Si la majorité des comédiens ne donnent pas ici une prestation mémorable, il faut tout de même noter que les deux têtes d’affiche portent littéralement le film sur leurs épaules. Richard Bohringer est probablement le moins bien servi puisqu’il est celui ayant le plus d’interactions avec les autres acteurs. De plus, l’intrigue le met dans des situations peu crédibles. La «pseudo» romance avec Dominique Lavanant est un peu à côté de la plaque, tout comme sa relation avec sa fille (interprétée par Romane Bohringer, la propre fille de l'acteur). Mais c’est surtout Michel Galabru qui apporte à KAMIKAZE son plus grand atout ! L’acteur est reconnu pour ses rôles dans des comédies populaires mais il avait déjà prouvé son immense talent en remportant le César du Meilleur Acteur pour LE JUGE ET L’ASSASSIN de Bertrand Tavernier. Dans KAMIKAZE, il joue la descente dans la folie d’un homme enfermé dans sa haine de la société. Après de nombreuses années au service d'une entreprise, celle-ci le met à la porte sans ménagement.
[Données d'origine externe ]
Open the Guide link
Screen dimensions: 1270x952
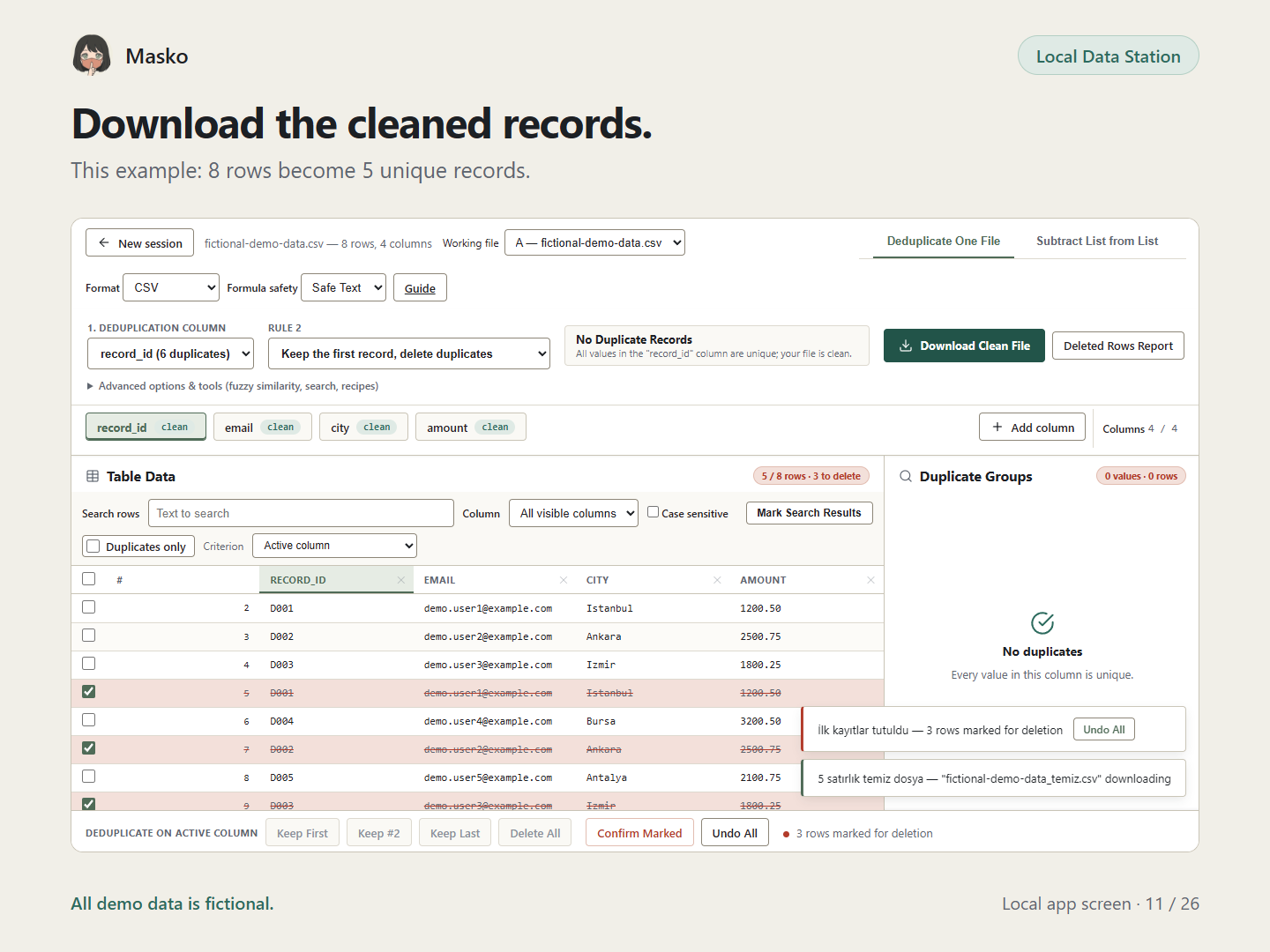[420, 288]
La télévision devient sa fenêtre sur l’extérieur. Mais elle ne lui renvoie que la médiocrité du monde et une image froide. La télévision devient ainsi la métaphore de la société qui l’a rejeté et dont il ne fait plus partie. Il est intéressant de noter que VIDEODROME de David Cronenberg s’attaquait lui aussi à l’objet télévisuel, trois ans plus tôt, en 1983. Certaines scènes de KAMIKAZE semblent avoir été inspirées par la relation «charnelle» de James Woods avec son poste de télévision. Il n’est pas possible de l’affirmer mais la coïncidence serait assez énorme. Particulièrement lorsque Michel Galabru en vient à caresser et embrasser son téléviseur qui affiche des lèvres en gros plan.
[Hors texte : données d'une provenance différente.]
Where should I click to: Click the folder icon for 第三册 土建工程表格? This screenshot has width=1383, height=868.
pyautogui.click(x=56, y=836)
KAMIKAZE serait un drame social ? Une critique de la télévision ? En réalité, si le film de Didier Grousset fourmille d’excellentes idées, elles ne sont le plus souvent que jetées sans grand développement. Ce qui s’avère dommage car KAMIKAZE a un énorme potentiel et c’est sûrement la raison pour laquelle encore de nos jours il mérite d’être vu au moins une fois. Bien sûr, le postulat technologique du film est invraisemblable mais le concept reste fascinant et mériterait un remake. Surtout que, dans KAMIKAZE, les passages improbables ne se cantonnent pas à la science-fiction. Par exemple, des scientifiques ont une idée pour mettre hors d’état de nuire le tueur. Une idée lumineuse mais qui risque de provoquer la mort d’un nombre non négligeable des téléspectateurs. Les politiques acceptent pourtant cette solution. Cela fera écho à l’un des derniers rebondissements de KAMIKAZE qui semble nous dire que le gouvernement est au-dessus des lois et des citoyens. Le film est curieux par bien des aspects, et ce jusqu'au plan final où le flic et son acolyte repartent à pied, abandonnant leurs véhicules dans une petite ville de la banlieue parisienne, théâtre de leur dernière intervention.
Franchement insolite, étrange et pas toujours cohérent, le tout premier film réalisé par Didier Grousset propose une œuvre de science-fiction atypique et maladroite mais pour autant fascinante.